Scott Meyers said...

@Anonymous: The reason why std::forward<string&&> is strange is that the template argument for std::forward is expected to be a deduced parameter type, and deduced parameter types are lvalue references for lvalues and non-references for rvalues. Because std::string&& is neither of these, it looks odd. I can't think of any way in which it would behave differently from std::string (i.e., a non-reference) inside std::forward, so I think the net effect of passing std::string&& would be the same as passing std::string, but I'm not sure, and it certainly runs contrary to convention.

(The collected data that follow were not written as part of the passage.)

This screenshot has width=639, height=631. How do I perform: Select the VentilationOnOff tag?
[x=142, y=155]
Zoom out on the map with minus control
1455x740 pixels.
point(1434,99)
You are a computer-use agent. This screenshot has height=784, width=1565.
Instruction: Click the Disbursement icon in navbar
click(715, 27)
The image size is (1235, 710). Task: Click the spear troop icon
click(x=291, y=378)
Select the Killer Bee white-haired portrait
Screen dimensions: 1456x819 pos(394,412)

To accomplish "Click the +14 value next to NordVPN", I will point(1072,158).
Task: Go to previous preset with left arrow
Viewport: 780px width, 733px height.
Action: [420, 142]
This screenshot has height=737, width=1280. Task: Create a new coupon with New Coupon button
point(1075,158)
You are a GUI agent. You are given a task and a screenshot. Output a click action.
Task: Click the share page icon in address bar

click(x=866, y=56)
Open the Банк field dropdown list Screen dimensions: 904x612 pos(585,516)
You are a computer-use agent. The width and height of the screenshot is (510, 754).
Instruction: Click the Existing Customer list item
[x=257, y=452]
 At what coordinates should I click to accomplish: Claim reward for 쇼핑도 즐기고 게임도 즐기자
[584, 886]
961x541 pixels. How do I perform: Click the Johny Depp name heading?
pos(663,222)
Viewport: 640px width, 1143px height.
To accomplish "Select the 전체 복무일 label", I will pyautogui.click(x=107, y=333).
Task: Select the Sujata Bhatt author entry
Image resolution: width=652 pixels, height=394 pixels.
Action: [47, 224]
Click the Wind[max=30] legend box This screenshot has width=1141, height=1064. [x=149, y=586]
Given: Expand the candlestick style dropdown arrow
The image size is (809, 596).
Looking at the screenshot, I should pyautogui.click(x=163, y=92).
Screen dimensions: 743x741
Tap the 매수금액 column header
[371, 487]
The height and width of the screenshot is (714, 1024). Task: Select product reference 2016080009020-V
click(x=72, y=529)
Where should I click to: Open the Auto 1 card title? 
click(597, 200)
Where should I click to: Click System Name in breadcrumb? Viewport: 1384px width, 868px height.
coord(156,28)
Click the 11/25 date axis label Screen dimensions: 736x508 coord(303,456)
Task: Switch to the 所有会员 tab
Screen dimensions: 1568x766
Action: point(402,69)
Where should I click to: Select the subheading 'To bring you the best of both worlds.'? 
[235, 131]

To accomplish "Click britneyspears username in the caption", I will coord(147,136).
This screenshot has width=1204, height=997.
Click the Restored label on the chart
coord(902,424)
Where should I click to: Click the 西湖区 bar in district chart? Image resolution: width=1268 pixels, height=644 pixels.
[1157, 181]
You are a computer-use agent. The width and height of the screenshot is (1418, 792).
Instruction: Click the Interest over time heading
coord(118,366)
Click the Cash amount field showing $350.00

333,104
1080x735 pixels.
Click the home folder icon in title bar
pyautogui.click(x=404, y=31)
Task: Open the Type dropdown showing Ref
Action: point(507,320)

BTW, the rvalue-ref stuff is still sinking in for me, too, and I've been trying to figure it out for about three years :-)

Unknown said...

std::forward<T&&>(t) is exactly the same as std::forward<T>(t), whether or not T is an lvalue reference. The only difference is that the former is syntactically noisier.

Mohammad said...

Hello Mr. Scott Meyers
I encounter a problem in reading your book. Would you please help me!
I don't know where should i ask it so I post it in StackOwerflow.
Thank you!

Anonymous said...

Hi Scott! I love your talks and articles! I have one question. Say some function returns a temporary Widget and the move constructor of Widget is called:

Widget::Widget(Widget&& rhs)
: s(std::forward(rhs.s)

As I understood it, inside the move constructor, rhs has a name and I can take its address as well as the address of rhs.s, so I would expect it to be an lvalue reference. That is, I would expect std::forward to do the right thing and return an lvalue reference too. I thought the point of using std::move(rhs.s) there was to force the call to the move constructor of string, something that std::forward would not do.

I guess I got it completely wrong :s

Scott Meyers said...

@Anonymous: You're correct that rhs is an lvalue, and you'd be right that std::forward would return an lvalue reference if called with rhs.s, but you have to pass std::forward a type argument, so the code you wrote would not compile.


Scott Meyers said...

@Mohammad: First, I apologize for the long delay. I overlooked your comment.

As for your question itself, I agree that having Widget inherit from NewHandlerSupport<Widget> does not correspond to the classic notion of "is-a," but Item 32 remarks that the use of public inheritance asserts that, given a base class B and a publicly derived class D, "anywhere an object of type B can be used, an object of type D can be used just as well, because every object of type D is an
object of type B." In this case, it's true that a Widget can be used anywhere a NewHandlerSupport<Widget> can, so the "is-a" requirement is satisfied. (The technical requirement is substitutability: publicly derived classes must be substitutable for base classes. In Item 49, that's the case: you can substitute a Widget for a NewHandlerSupport<Widget>, and your code will continue to work.)

Anonymous said...

It seems that blogger ate all my square brackets... sorry for that! This is what I wrote

Widget::Widget(Widget&& rhs)
: s(std::forward < std::string > (rhs.s))

If you leave the spaces between the brackets the type just disappears, reminds me of c++03 and >> :D

Unknown said...

My understanding is that std::move and std::forward typically explicitly express the last use of a variable in a function, where move is used if the variable is created or taken by value in the function, where forward if it is taken as universal reference.

Since the compiler can infer the last use and the origin of the variable, why not let the compiler entirely automate the move/forward business? In other words: What prevents the compiler from figuring out the last use of each variable and automatically inserting the equivalent of move and forward at that location?

Scott Meyers said...

@Anders Sjögren: This is an interesting question, and I don't know if there is a technical justification for the restriction. It's perhaps worth noting that some lvalues are already implicitly treated as rvalues, notably variables thrown as exceptions and variables used as return expressions, so there are already parts of the language where the behavior you advocate takes place. I encourage you to post this question to StackOverflow. Howard Hinnant is active there, so you'd have a good chance to get an answer from the guy who is largely responsible for the design of rvalue references.


Mohammad said...

Thank you very much Mr.Scott Meyers.